Anche Sassari sceglie il gas naturale. Medea completa la conversione della rete cittadina con adesioni record
Sassari, 28 maggio 2026 – Sassari ha celebrato oggi, con l’accensione della tradizionale fiaccola, il completamento della conversione da aria propanata a gas naturale dei suoi 190 chilometri di rete di distribuzione. Con un’adesione prossima al 100% – la più alta registrata nei grandi centri della Sardegna – si compie così la “rivoluzione del metano” in città.
Nel corso dell’evento svoltosi in Piazza del Comune alla presenza del Sindaco, Giuseppe Mascia, e dell’Amministratore Delegato di Medea, Ruggero Bimbatti, è stata simbolicamente attivata una fornitura di gas naturale nei pressi di Palazzo Ducale. Con l’occasione, i tecnici Medea hanno installato lo smart meter proprietario Nimbus – tra i più all’avanguardia al mondo e il primo già pronto a processare quote di idrogeno superiori al 20%.
Il passaggio al gas naturale, avvenuto con circa un mese di anticipo rispetto alle previsioni iniziali, rappresenta un traguardo storico per la seconda città della Sardegna, reso possibile grazie alla collaborazione tra la società del Gruppo Italgas, attiva nella distribuzione del gas in Sardegna dal 2018, l’Amministrazione Comunale e la comunità sassarese.
L’intervento, dal valore complessivo di circa 9 milioni di euro interamente sostenuti da Medea, è stato completato garantendo la continuità del servizio ai clienti che hanno aderito per tempo alla conversione e rappresenta un passo decisivo nel percorso di sviluppo sostenibile e ammodernamento infrastrutturale della città. La nuova rete consente infatti ai residenti e alle attività commerciali di accedere oggi a una fonte energetica più conveniente, continua e sicura, con un risparmio in bolletta che al momento può arrivare fino all’11% annuo, in funzione degli utilizzi e che, con l’imminente definizione complessiva del quadro regolatorio-tariffario connesso al DPCM Sardegna e il relativo incremento della concorrenza, potrà ulteriormente consolidarsi fino a circa il 25%. Sul piano ambientale, la conversione al gas naturale permetterà inoltre una significativa riduzione delle emissioni nocive in atmosfera, equivalente all’eliminazione dalla circolazione di circa 1.400 automobili.
“Siamo fermamente convinti del valore della transizione energetica e siamo fortemente determinati a favorire nel nostro territorio uno sviluppo sostenibile dell’uso delle fonti rinnovabili”, ha detto il sindaco di Sassari, Giuseppe Mascia. “Questo processo richiede tempo e deve essere condotto sotto la stretta vigilanza delle istituzioni pubbliche”, ha precisato. “Ma nel frattempo è fondamentale che la rete del gas si adegui e abbia un impatto ambientale sempre più ridotto e un costo sempre più sostenibile per le cittadine e i cittadini”, ha poi aggiunto il sindaco, ribadendo quanto sempre sostenuto sin dall’avvio del percorso che oggi ha raggiunto un traguardo così importante. “Ben venga l’investimento del Gruppo Italgas, che consentirà a Sassari di disporre di un’infrastruttura più sicura, più compatibile sul piano ambientale e più economica”, ha concluso Giuseppe Mascia.
“Il passaggio al metano della città di Sassari – ha dichiarato l’Amministratore Delegato di Medea, Ruggero Bimbatti – rappresenta un risultato di grande valore industriale, energetico e sociale per l’intero territorio.

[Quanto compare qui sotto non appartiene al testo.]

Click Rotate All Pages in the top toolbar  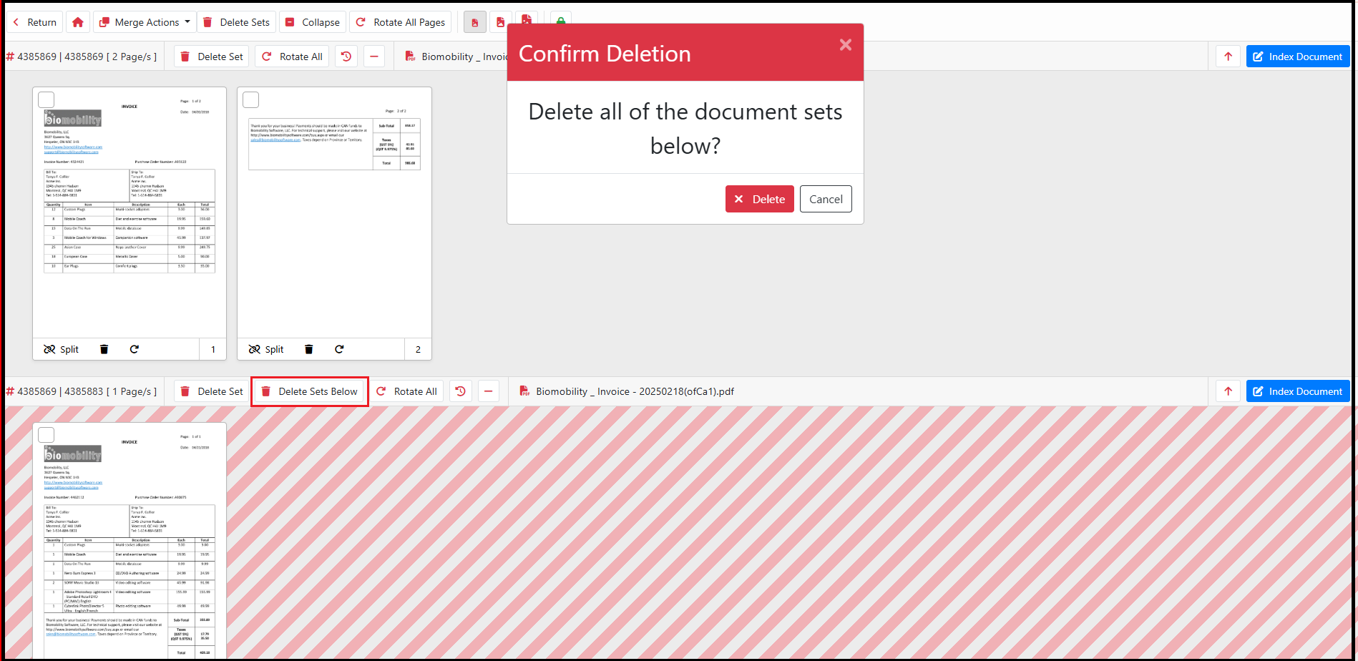pos(401,22)
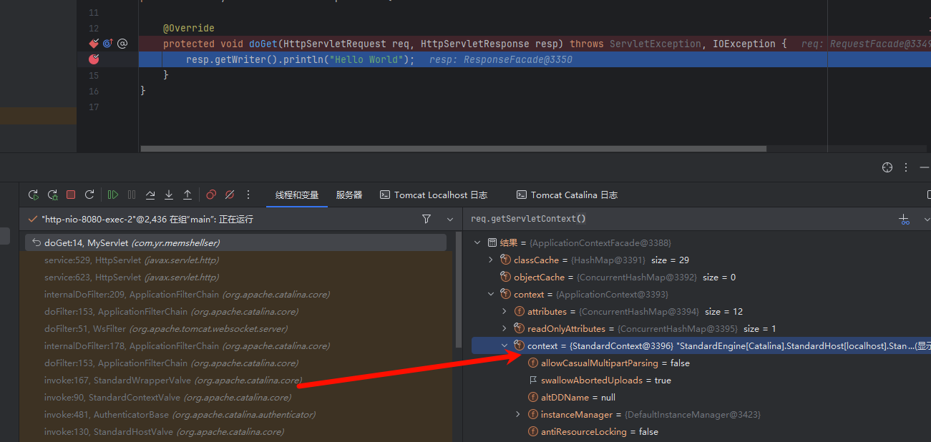Toggle Mute Breakpoints icon
Viewport: 931px width, 442px height.
tap(230, 195)
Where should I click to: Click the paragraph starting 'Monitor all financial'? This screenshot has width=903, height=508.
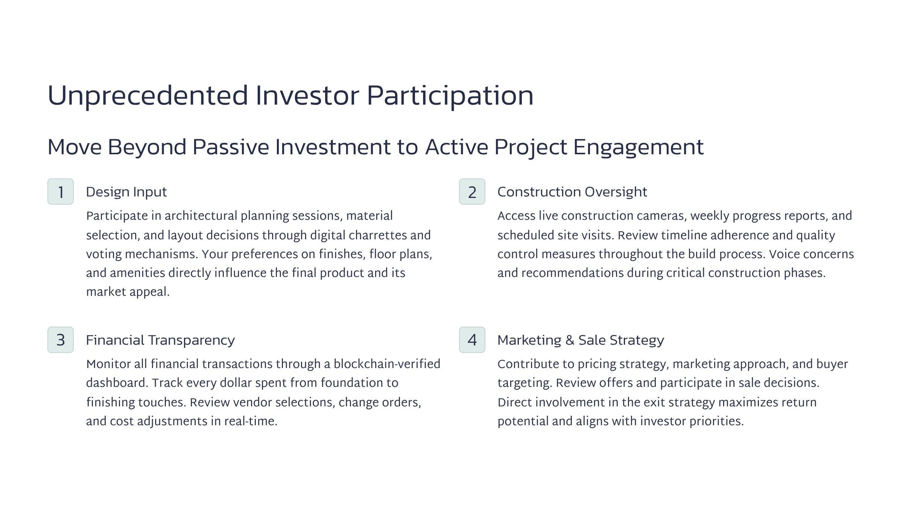pos(263,392)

Oggi compiamo un passo decisivo nell’implementazione dell’assetto infrastrutturale delineato dal DPCM Sardegna e celebriamo non soltanto l’avvenuta conversione, ma soprattutto l’ampia partecipazione dei sassaresi che hanno aderito con convinzione a un cambiamento che migliorerà concretamente qualità della vita, efficienza energetica e sostenibilità ambientale. Sassari entra così a pieno titolo tra le città protagoniste del percorso di transizione energetica della Sardegna verso fonti sempre più sostenibili”.